* **Что требуется**
Повторите дословно часть отрывка: начните с места, где стоят слова «В Гефсиманском скиту[595]», и остановитесь после слов «на лоб руку.».

В Гефсиманском скиту[595]
, деревянной церкви 18 века — служба, как в Катакомбах. Несравнимо красивее, лучше, значительнее напевы монастырского скитского богослужения (чем в приходских церквях).А хорошо, что все это было, и хорошо, что прошло. Ведь он не Флоренский, не Фаворский и не Мансуров. При их имени и не придет и в голову магическое «а потом?», какое неизбежно является при всем очаровании Иоанна. Радуга, Фата Моргана, все чудесное на свете, но какого-то веса нет. Ах, не знаю, о чем это я говорю.
Варвара Мирович
Нездоровится. Нет сил ни на сон, ни на бодрствование. Засыпаю только, когда Вавочка положит мне на лоб руку.

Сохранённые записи

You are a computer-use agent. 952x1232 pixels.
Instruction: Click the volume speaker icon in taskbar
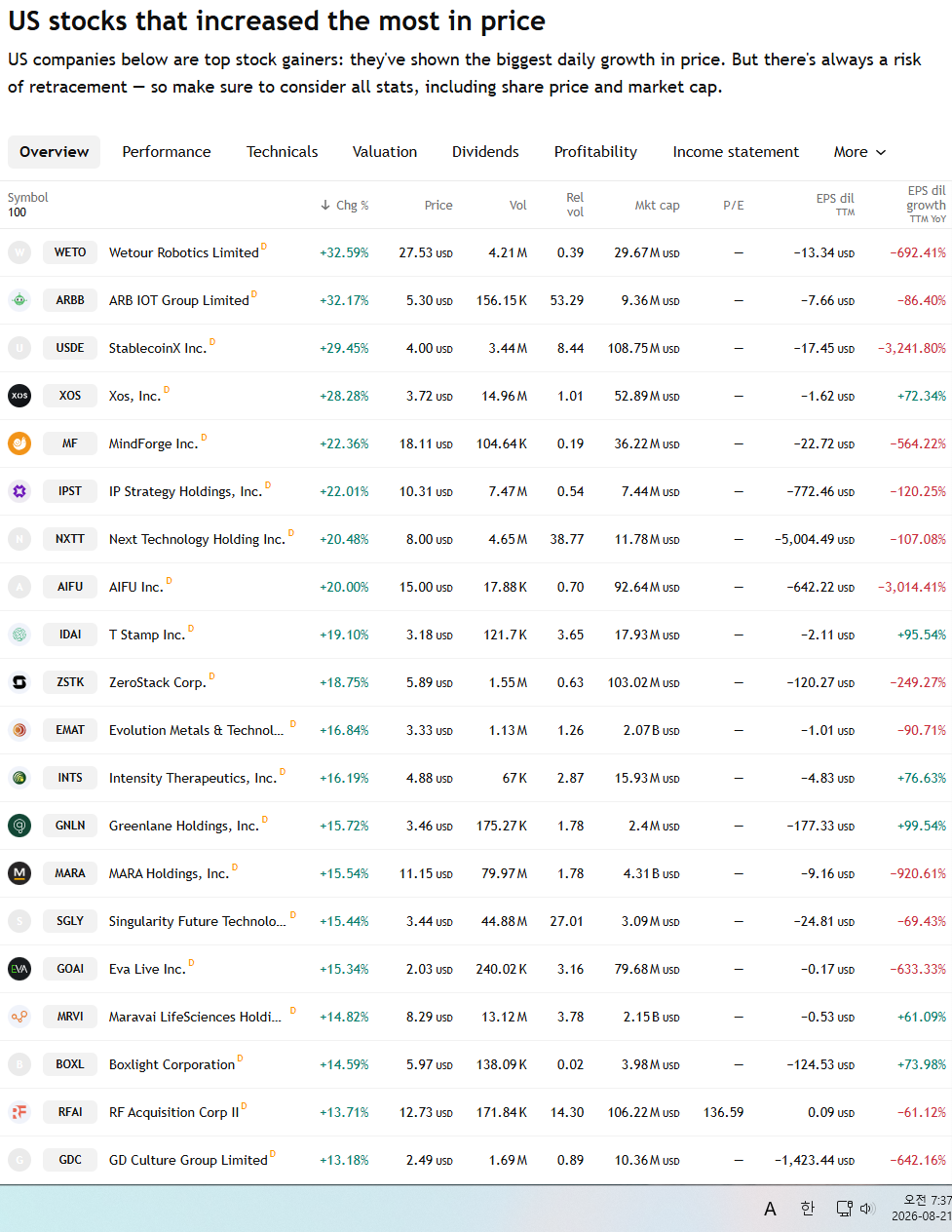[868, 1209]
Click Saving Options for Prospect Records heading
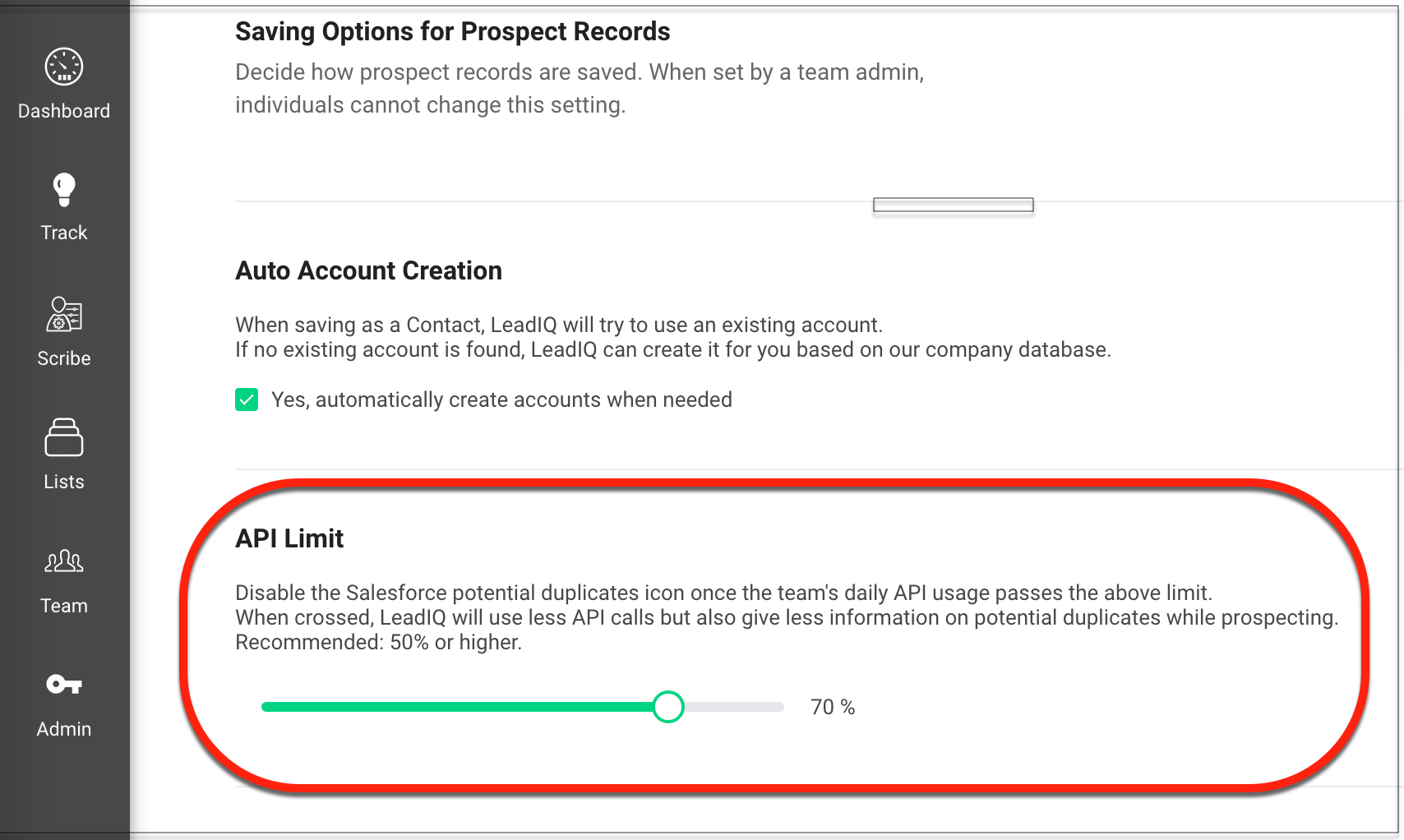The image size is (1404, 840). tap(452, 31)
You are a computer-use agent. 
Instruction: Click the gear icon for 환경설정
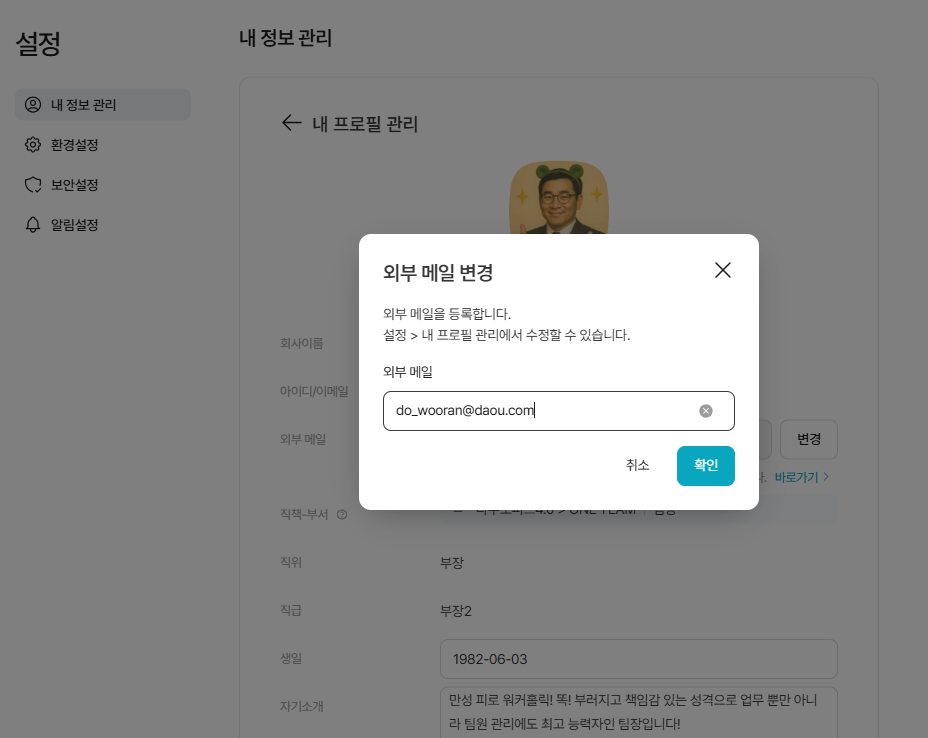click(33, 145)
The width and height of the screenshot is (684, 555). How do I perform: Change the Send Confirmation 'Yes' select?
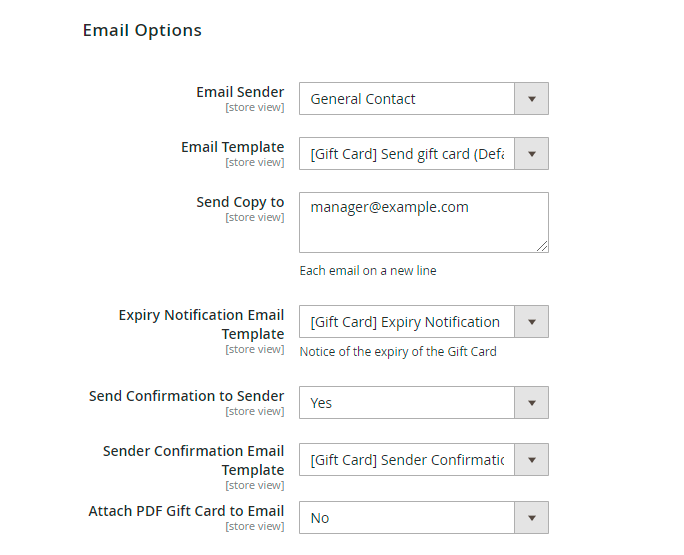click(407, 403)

* **Результат упражнения**
В Гефсиманском скиту[595]
, деревянной церкви 18 века — служба, как в Катакомбах. Несравнимо красивее, лучше, значительнее напевы монастырского скитского богослужения (чем в приходских церквях).А хорошо, что все это было, и хорошо, что прошло. Ведь он не Флоренский, не Фаворский и не Мансуров. При их имени и не придет и в голову магическое «а потом?», какое неизбежно является при всем очаровании Иоанна. Радуга, Фата Моргана, все чудесное на свете, но какого-то веса нет. Ах, не знаю, о чем это я говорю.
Варвара Мирович
Нездоровится. Нет сил ни на сон, ни на бодрствование. Засыпаю только, когда Вавочка положит мне на лоб руку.